Frederica Montseny i Mañé
|Minister of Health and Social Policy|
4 November 1936 - 17 May 1937
|José Tomás y Piera|
|Jesús Hernández Tomás (Health) and Jaime Aiguadé y Miró (Social Policy)|
|Born||12 February 1905|
|Died||14 January 1994 (aged 88)|
|Spouse(s)||Josep Esgleas Jaume|
|Children||Vida Esgleas Montseny|
Germinal Esgleas Montseny
Blanca Esgleas Montseny
Federica Montseny Mañé (Catalan: [mun's]; 12 February 1905 – 14 January 1994) was a Spanish anarchist and intellectual who served as Minister of Health and Social Policy of the Government of the Second Spanish Republic during the Civil War.
She is known as a novelist and essayist and for being one of the first female ministers in Western Europe.
Federica Montseny was born on 12 February 1905 in Madrid, Spain. She was the sole surviving child of Joan Montseny and Teresa Mañé, both teachers and anarchists of Catalan extraction. They lived in Madrid because the 1896 Barcelona Corpus Christi procession bombing had led to her father being imprisoned and then exiled. The couple returned to Spain secretly and settled in the capital. From 1898, her parents jointly edited the fortnightly journal La Revista Blanca, one of the most significant anarchist publications of the time. The family put its savings into a house on the outskirts of Madrid. The developer that built the house threatened to sue her father when the latter accused him of stealing from the poor by taking money for houses that were never built. This forced the family to leave and spend the next years moving frequently and surviving occasional writing and farming. During Montseny's childhood, the Civil Guard would frequently visit the family home searching for her father. She would let them in as slowly as possible in order to give him time to hide.
Montseny was educated at home by her parents. After Montseny acquired basic reading and writing skills, her mother used progressive didactic methods to foster Montseny's curiosity, providing her with a wide range of reading material in order to encourage her to pursue her own intellectual interests. Montseny became acquainted with literature as well as social and political theory. She also credits the rural environment she grew up in with shaping her intellectual development. Throughout her life, she would return to nature when grappling with social questions.
In 1912, her parents returned to their native Catalonia and later established a publishing company that specialized in libertarian literature.

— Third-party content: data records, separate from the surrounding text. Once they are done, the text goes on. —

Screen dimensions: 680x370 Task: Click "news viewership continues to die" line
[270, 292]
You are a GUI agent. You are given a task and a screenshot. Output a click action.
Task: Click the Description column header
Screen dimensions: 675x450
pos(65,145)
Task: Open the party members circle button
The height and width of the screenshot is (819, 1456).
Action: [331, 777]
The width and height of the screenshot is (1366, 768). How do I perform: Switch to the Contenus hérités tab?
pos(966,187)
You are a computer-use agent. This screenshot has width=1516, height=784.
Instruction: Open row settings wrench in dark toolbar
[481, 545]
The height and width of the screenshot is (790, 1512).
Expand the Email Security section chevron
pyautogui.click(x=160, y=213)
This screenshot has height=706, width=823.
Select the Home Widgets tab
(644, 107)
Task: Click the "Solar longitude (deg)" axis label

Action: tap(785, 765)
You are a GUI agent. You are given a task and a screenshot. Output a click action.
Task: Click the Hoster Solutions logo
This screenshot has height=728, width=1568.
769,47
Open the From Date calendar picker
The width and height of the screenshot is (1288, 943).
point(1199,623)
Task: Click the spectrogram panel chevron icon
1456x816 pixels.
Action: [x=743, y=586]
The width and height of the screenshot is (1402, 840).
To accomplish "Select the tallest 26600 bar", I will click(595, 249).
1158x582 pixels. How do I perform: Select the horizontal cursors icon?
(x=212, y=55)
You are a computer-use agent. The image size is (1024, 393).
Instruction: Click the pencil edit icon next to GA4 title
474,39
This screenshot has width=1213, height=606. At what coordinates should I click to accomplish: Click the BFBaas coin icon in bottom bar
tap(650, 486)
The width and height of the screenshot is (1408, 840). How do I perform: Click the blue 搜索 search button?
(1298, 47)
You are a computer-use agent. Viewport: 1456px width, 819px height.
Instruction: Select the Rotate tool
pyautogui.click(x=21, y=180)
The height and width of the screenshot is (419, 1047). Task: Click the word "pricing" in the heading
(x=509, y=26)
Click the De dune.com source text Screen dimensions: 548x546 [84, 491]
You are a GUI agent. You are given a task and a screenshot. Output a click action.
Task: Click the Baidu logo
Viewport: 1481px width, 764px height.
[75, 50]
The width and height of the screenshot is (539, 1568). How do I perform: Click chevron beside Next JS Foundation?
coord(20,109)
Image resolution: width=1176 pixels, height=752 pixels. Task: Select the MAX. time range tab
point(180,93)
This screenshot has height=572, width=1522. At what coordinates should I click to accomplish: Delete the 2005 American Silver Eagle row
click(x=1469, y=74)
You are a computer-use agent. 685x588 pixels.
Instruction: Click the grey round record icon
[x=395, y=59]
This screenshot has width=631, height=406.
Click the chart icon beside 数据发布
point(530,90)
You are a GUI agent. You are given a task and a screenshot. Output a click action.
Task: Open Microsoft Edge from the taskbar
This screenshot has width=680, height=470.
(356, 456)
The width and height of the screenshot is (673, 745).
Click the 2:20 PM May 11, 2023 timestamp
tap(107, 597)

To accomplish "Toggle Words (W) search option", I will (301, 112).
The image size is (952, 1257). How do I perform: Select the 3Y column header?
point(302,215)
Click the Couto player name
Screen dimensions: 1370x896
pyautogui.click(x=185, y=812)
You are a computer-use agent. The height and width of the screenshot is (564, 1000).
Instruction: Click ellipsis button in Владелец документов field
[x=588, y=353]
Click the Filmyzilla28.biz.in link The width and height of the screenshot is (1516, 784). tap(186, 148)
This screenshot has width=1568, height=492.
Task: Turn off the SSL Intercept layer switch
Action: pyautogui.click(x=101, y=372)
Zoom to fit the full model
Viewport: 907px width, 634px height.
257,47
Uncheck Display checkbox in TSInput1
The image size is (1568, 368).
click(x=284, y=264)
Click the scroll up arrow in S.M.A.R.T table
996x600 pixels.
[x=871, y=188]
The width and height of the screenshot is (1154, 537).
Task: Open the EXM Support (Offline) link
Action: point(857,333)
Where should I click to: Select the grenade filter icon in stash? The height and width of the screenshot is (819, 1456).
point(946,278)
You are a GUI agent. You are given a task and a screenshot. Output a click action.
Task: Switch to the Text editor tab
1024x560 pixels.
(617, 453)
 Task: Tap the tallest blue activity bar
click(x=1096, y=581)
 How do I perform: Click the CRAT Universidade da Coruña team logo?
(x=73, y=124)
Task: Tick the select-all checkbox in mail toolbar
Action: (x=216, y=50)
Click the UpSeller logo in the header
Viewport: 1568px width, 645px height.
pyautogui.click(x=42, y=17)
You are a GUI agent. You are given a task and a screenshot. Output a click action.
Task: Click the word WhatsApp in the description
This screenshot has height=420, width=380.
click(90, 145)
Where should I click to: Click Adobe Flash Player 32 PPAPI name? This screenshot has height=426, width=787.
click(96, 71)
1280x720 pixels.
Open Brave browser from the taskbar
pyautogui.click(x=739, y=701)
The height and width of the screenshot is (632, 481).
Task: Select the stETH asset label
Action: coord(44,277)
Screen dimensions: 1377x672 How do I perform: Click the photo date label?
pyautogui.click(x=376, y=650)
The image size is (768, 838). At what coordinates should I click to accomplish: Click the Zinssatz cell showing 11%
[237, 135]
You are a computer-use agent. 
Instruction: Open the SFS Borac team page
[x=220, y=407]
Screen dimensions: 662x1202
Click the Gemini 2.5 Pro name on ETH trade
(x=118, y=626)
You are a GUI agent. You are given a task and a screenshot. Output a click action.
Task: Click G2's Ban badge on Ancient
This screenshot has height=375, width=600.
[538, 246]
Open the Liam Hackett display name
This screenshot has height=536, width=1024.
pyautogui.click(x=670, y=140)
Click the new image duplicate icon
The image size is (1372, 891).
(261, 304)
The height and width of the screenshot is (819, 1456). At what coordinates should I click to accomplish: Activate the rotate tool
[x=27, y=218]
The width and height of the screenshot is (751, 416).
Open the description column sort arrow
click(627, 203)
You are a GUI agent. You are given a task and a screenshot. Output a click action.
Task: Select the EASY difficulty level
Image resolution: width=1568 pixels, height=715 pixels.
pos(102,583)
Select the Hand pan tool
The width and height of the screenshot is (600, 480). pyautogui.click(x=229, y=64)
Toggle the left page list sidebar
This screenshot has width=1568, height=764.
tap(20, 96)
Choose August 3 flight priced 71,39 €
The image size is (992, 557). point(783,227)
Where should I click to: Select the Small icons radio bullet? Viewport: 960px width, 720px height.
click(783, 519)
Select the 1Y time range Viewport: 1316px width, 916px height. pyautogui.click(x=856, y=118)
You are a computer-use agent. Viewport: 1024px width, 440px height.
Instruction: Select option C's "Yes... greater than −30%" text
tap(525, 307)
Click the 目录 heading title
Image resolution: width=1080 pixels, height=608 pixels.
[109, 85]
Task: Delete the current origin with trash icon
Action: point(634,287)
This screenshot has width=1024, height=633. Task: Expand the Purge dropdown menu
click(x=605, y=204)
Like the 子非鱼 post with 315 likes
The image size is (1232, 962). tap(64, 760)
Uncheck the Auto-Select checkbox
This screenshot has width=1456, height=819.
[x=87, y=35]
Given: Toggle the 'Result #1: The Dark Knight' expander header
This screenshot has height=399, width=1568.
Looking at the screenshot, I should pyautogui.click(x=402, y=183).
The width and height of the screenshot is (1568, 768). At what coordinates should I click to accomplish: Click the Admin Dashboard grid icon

Montseny joined the anarchist trade union CNT (Confederación Nacional del Trabajo) and wrote for anarchist journals such as Solidaridad Obrera, Tierra y Libertad and Nueva Senda. In 1927, she joined the Federación Anarquista Ibérica (FAI).
With Josep Esgleas Jaume (alias Germinal Esgleas), she had three children: Vida (1933), Germinal (1938) and Blanca (1942).
During the Spanish Civil War, Montseny supported the republican government. She rejected the violence in the republican-held territory: "a lust for blood inconceivable in honest man before". In November 1936, Francisco Largo Caballero appointed Montseny as Minister of Health. In doing so, she became the first woman in Spanish history to be a cabinet minister. She was one of the first female ministers in Western Europe (but preceded by Danish Minister of Education, Nina Bang and Miina Sillanpää of Finland). She aimed to transform public health to meet the needs of the poor and the working class. To that end, she supported decentralized, locally responsive and preventive health care programs that mobilized the entire working class for the war effort. She was influenced by the anarchist sex reform movement, which since the 1920s had focused on reproductive rights and was minister in 1936 when Dr. Félix Martí Ibáñez, the anarchist director general of Health and Social Assistance of the Generalitat de Catalunya, issued the Eugenic Reform of Abortion, a decree that effectively made abortion on demand legal in Catalonia.
Given her family's libertarian tradition, her decision to enter the Popular Front government was especially difficult. Although joining the government was a move encouraged by the anarcho-syndicalist Confederación Nacional del Trabajo (CNT), the collaboration with the government to present a united front to the threat posed by Francisco Franco's rebel armies, was widely questioned during and for long after the war was over. Notably, she was involved in polemics with Emma Goldman and she was the recipient of harsh criticism in Camillo Berneri's open letter of 1937. For many anarchists, the topic of collaboration with both Marxists and governments is still contentious.
She moved to France in 1939 where she wrote many books, only a fraction of which were political. She returned to Spain in 1977, and died on 14 January 1994 in Toulouse, at 88.